Montmartre

'Toulouse-Lautrec y el espíritu de Montmartre' nos muestra un mundo que ya ha descubierto el carácter ilusorio y lúdico del arte

En la excelente exposición de CaixaForum, Toulouse-Lautrec y el espíritu de Montmartre (exposición, ay, que nos viene algo amenguada de Barcelona y Madrid), nos encontramos con un mundo que todavía no es el nuestro, pero que ya ha descubierto el carácter ilusorio y lúdico del arte, así como la realidad masiva, inhóspita, aluvial, de la gran urbe y su cenefa de bohemios y cafés-cantantes. En ese estrecho arco temporal, de finales del XIX a primeros del XX, se va a asistir a dos fenómenos complementarios y acaso irrepetibles: la coronación del artista como un príncipe con piorrea -piénsese en Verlaine, en Lautrec o nuestro infortunado Sawa- y la extensión del arte, su avasalladora y espléndida intromisión, en la publicidad, el diseño y la vida doméstica de la metrópoli.

Una ciudad, claro, de gran fuste nocturno, que se arrellana en Le Chat Noir, diseñado por Steinlen; pero una ciudad cuya formidable tropa es el artista caedizo, ayuno de financiación, que vivaquea en las redacciones y fatiga circos y cabarets y hondas botillerías con olor a absenta. Esta efervescencia artística es hija espiritual de un brusco hacinamiento de cuerpos en el Montmartrre parisino, en la Barcelona de Els Quatre Gats o en el viejo Madrid de la puerta del Sol, donde la Cripta del Pombo hacía las veces de cueva altamirana. Pero ese arte es también, y de modo singularísimo, hijo de aquello que Huizinga llamó homo ludens y que no es más que la huella modernista de un juego inédito: aquél que intercambia épocas y estilos con la gracia despreocupada de una archiduquesa. Sin esta consideración estética de la Historia, el XIX todavía seguiría dándole vueltas, bien a la realidad paupérrima y escarnecida de su siglo, bien a la consideración del Medievo como un herrumbroso vademécum. Sin embargo, modernistas y simbolistas han descubierto que, sobre salvar la magia, esta frívola mercantilización del arte, que sirve para anunciar óperas y jabones y suspensorios, ha traído también un último optimismo, no exento de vértigo.

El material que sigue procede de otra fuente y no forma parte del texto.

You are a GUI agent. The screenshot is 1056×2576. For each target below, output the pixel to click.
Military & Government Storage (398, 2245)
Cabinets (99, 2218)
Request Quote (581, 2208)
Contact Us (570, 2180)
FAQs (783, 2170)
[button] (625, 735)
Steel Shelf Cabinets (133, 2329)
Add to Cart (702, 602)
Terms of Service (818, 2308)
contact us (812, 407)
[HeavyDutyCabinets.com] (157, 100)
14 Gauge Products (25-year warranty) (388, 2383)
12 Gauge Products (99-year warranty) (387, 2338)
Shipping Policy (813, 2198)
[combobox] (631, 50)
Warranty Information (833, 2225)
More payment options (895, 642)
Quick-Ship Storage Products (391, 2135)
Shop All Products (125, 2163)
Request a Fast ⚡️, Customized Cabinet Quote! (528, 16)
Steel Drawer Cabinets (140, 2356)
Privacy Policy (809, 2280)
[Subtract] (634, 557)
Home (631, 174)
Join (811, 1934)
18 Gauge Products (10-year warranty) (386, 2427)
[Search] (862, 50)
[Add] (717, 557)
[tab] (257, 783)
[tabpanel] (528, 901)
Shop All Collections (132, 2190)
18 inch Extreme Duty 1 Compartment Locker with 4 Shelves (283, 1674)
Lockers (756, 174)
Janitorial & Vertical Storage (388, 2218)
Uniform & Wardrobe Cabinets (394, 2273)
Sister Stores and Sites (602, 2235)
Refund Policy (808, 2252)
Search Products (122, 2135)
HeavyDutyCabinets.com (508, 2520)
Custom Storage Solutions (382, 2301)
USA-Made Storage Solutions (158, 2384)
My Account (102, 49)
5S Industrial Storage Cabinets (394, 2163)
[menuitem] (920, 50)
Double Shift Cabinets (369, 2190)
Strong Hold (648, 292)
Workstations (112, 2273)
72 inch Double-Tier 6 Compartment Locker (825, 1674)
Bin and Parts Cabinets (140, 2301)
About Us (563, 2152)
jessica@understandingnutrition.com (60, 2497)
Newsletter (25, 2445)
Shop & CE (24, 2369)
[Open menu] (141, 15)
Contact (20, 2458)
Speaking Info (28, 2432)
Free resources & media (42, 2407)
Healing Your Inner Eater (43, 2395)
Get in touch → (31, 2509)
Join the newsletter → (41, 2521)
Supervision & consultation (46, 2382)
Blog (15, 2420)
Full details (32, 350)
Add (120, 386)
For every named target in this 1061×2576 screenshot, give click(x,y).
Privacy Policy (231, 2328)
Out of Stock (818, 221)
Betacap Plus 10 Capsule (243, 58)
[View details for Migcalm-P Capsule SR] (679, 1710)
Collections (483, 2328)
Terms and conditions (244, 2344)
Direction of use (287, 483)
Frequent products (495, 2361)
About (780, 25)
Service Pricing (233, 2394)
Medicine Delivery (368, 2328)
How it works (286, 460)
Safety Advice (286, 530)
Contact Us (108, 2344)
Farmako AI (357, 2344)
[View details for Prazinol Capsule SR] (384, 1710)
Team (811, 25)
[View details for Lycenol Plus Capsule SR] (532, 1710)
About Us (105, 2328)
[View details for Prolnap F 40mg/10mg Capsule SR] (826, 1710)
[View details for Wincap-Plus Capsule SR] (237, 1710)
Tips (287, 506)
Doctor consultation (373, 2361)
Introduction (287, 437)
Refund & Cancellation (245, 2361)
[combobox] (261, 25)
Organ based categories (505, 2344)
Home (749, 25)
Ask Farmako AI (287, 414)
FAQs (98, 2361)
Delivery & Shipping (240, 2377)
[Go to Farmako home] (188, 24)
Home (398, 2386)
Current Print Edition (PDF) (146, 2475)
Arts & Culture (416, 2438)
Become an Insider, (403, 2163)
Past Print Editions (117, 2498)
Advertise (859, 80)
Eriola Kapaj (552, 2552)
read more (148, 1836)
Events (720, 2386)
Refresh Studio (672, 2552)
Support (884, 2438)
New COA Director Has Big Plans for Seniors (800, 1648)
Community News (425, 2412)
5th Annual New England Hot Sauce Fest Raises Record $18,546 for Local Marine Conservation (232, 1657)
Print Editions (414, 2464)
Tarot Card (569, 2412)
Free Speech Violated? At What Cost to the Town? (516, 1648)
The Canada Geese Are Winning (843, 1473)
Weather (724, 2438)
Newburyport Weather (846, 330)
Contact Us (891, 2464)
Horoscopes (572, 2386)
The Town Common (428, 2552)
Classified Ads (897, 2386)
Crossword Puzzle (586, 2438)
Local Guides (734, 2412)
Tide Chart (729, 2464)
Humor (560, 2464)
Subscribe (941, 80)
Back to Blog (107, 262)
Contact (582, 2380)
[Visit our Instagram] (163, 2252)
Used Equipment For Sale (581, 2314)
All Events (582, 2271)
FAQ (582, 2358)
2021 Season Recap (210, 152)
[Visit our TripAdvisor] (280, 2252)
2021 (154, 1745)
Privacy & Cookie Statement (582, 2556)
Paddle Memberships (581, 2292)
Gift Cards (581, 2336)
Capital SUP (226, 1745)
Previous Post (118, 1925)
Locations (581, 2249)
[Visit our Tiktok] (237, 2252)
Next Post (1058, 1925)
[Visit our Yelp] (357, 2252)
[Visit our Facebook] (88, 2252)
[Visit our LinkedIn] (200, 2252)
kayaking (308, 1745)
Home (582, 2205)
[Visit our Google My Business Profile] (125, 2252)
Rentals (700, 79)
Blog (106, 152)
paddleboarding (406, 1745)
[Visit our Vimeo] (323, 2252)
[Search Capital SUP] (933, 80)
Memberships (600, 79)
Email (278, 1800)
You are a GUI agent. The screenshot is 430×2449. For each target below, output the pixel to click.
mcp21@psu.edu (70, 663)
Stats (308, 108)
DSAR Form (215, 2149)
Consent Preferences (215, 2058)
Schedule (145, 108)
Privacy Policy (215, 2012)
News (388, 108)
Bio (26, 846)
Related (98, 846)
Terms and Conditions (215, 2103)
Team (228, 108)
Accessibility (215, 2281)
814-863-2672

Un vértigo, como sabemos, que quizá sea indistinguible de las muchedumbres que cruzan la ciudad (enérgicos dibujos y estampas de Lautrec, Signac, Steinlen, Ibels, etcétera); pero un vértigo fruto, de igual modo, de una reordenación de formas y colores, de un público apresurado y herterogéneo, y de una sociedad que, en la noche iluminada de las ciudades, sueña con el prodigio, con lo insólito, con una viva y despreocupada exhuberancia, justo antes de inmergirse en el ronco orfeón de la Gran Guerra.